## Direction
Output everything in the listing from the line containing "You are a GUI" down to the end of the listing, including both ends, and leave the pictures out of your answer.

## Supplied material
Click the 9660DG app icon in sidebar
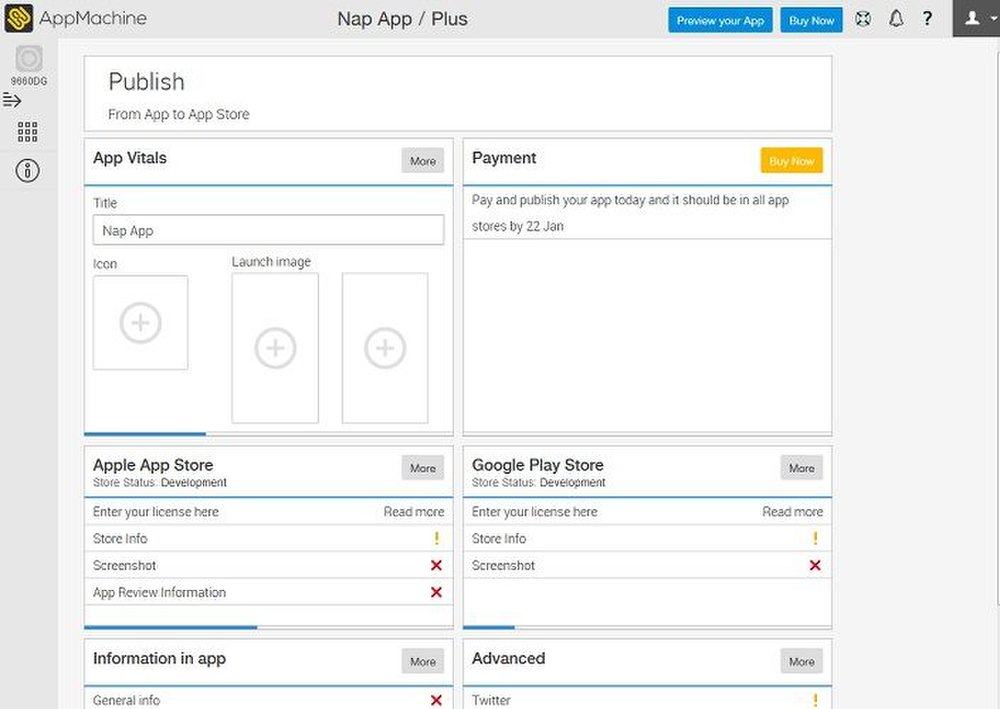 [29, 60]
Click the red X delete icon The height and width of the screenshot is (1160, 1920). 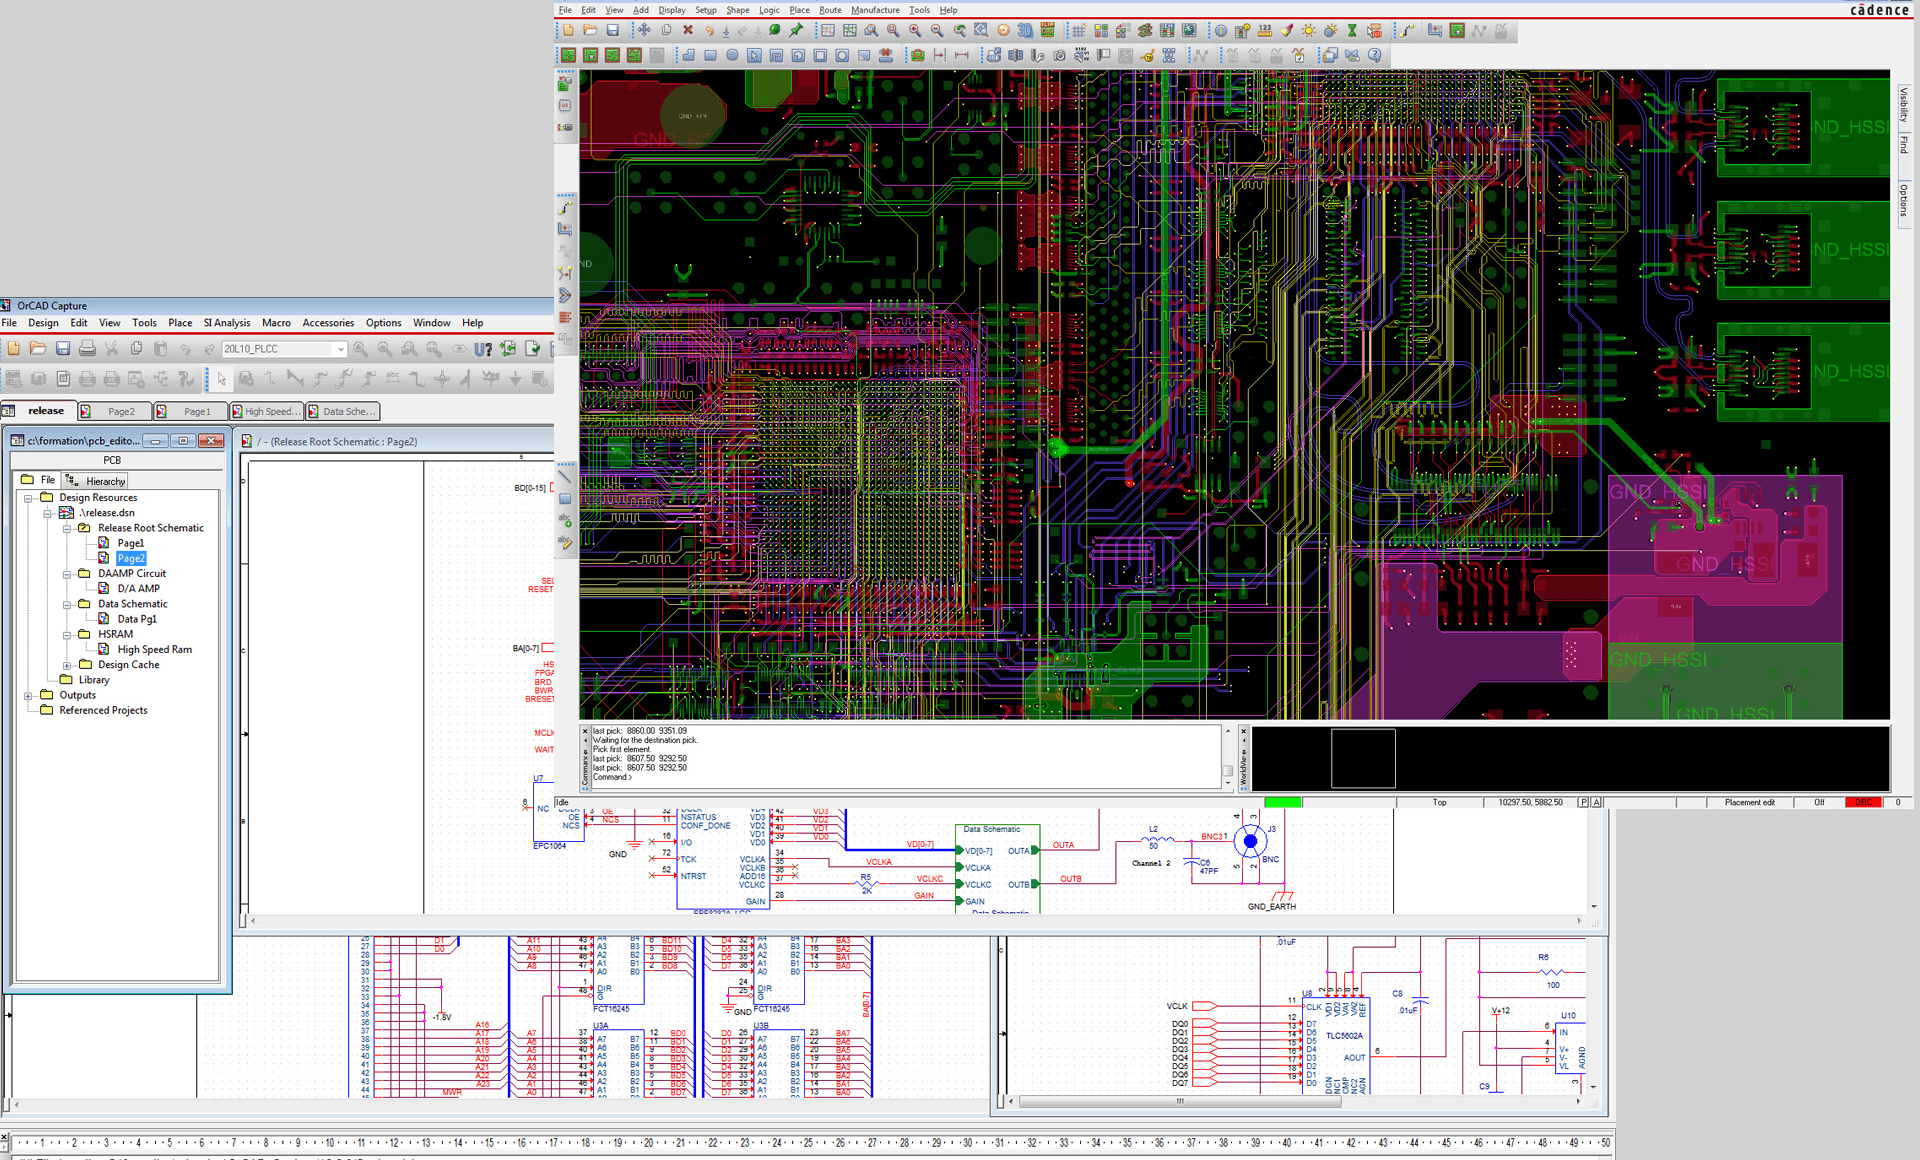pos(688,31)
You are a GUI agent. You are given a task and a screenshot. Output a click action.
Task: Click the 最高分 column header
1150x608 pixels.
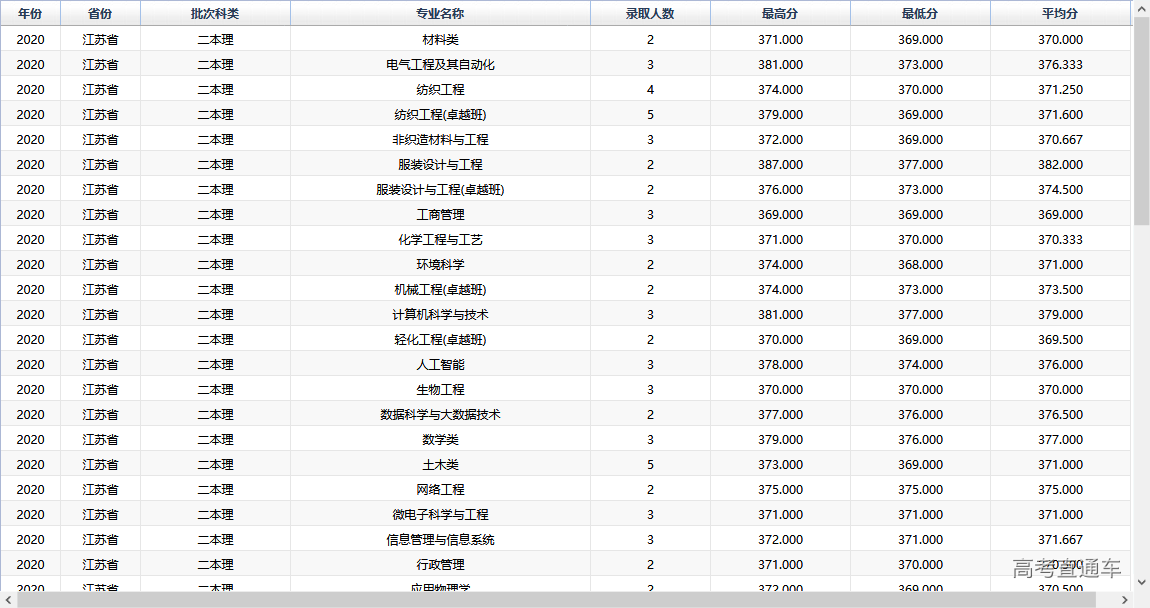[780, 14]
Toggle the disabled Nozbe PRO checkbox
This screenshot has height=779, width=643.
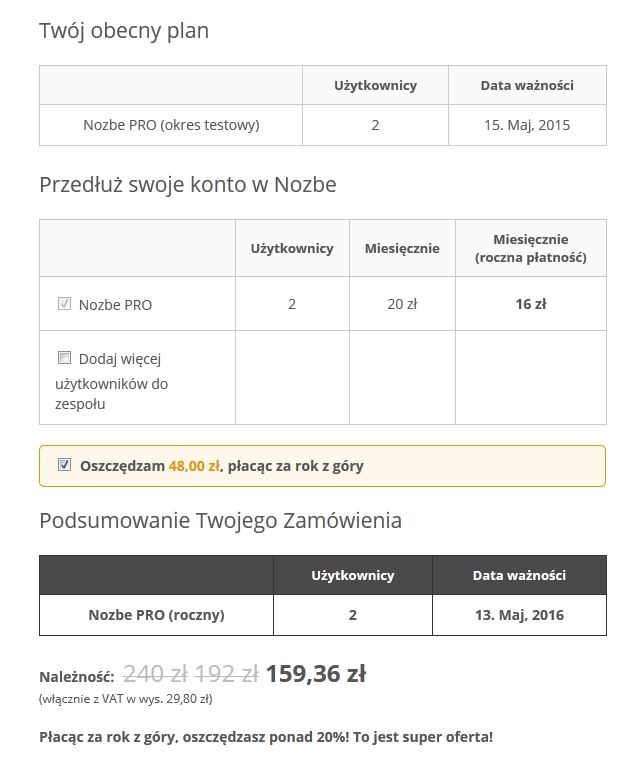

## The response
You are a GUI agent. You are given a task and a screenshot. Output a click action.
Task: Click the 最高分 column header
1150x608 pixels.
[780, 14]
Toggle the disabled Nozbe PRO checkbox
This screenshot has height=779, width=643.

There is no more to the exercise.